Friday, June 4, 2010

Immersion Notes

I wanted to write a fancy post about immersion, but I had a hard time organizing my thoughts, especially in a timely manner. It seems really difficult to make a "worthy post" in 30 minute intervals, and probably none of my meaty posts were done in so little time. But I digress. Below are some random notes about immersion. If anything sounds worth more discussion, lemme know.

Immersion goes hand in hand with experience. If experience sums up what players should get from my game, then immersion is how I measure their connection to it.

Immersion is something everyone intuitively grasps. If I ask players what experience a game tries to provide, I might need to back up and explain myself, but if I ask why a game fails to compel them, I'll get a lot of answers that help define what the experience is and what is in the way from achieving it.

Immersion helps me grasp big design.

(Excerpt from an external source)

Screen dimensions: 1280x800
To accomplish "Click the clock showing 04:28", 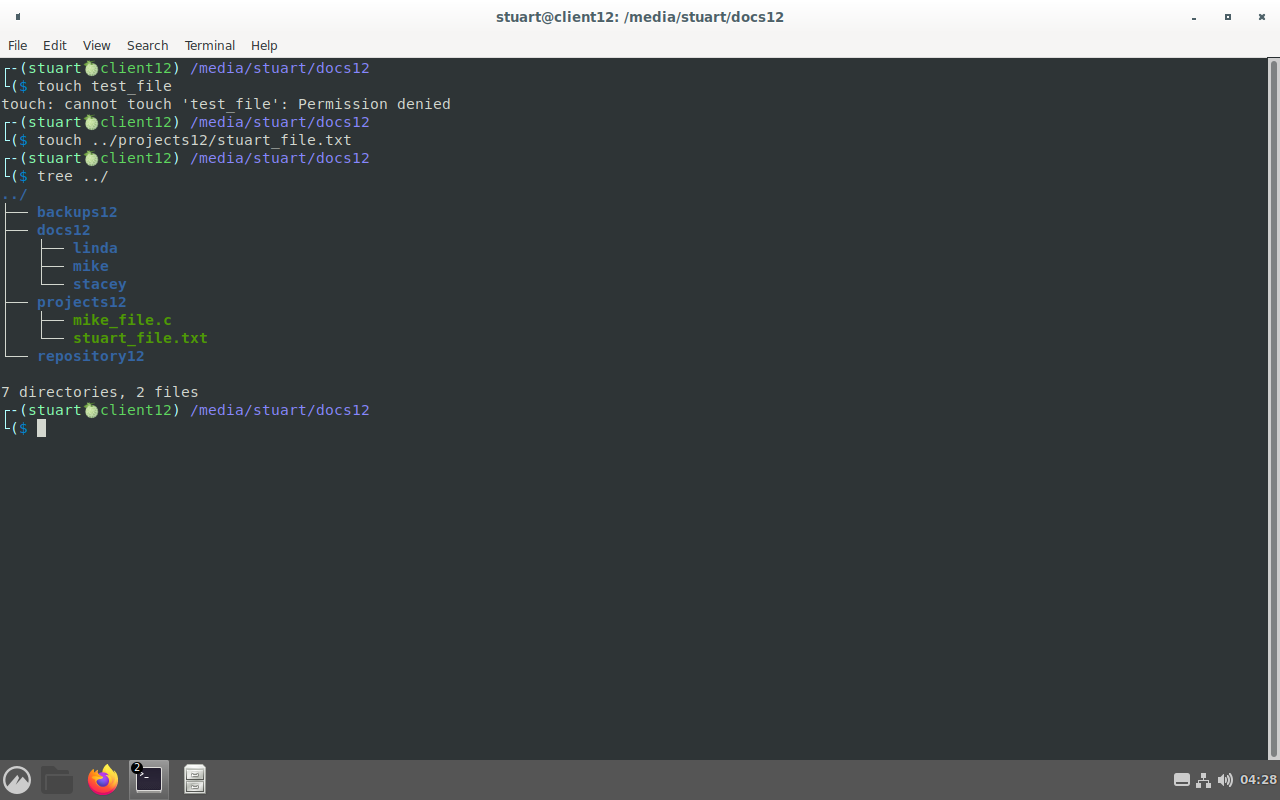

Focusing on connection to an experience, instead of "fun," "flow," "reward," or "narrative," helps me take a step back to assess how and when these design tools should be utilized to achieve a given experience, instead of becoming the experience themselves.

Immersion helps me grasp small design. Focusing on connection to an experience also helps me develop notes about miscellaneous elements that affect connection. I've noticed that passing information in interface design is more important than blending into an environment; that death is a disruptor whose impact changes drastically based on simple alterations; or that games remove player-control and snap immersion all too often, in load screens, cinematics, and attention-cams.

Immersion affects technology. And some immersion-breakers can be a part of where technology goes in the future, especially when aiming for a common experience at a studio. I might want to focus on streaming instead of loading, on scripted events instead of pre-rendered cinematics, or autosaves rather than saves. They should be prioritized appropriately, but it's useful to note that each affect immersion, and can be prioritized in technology development.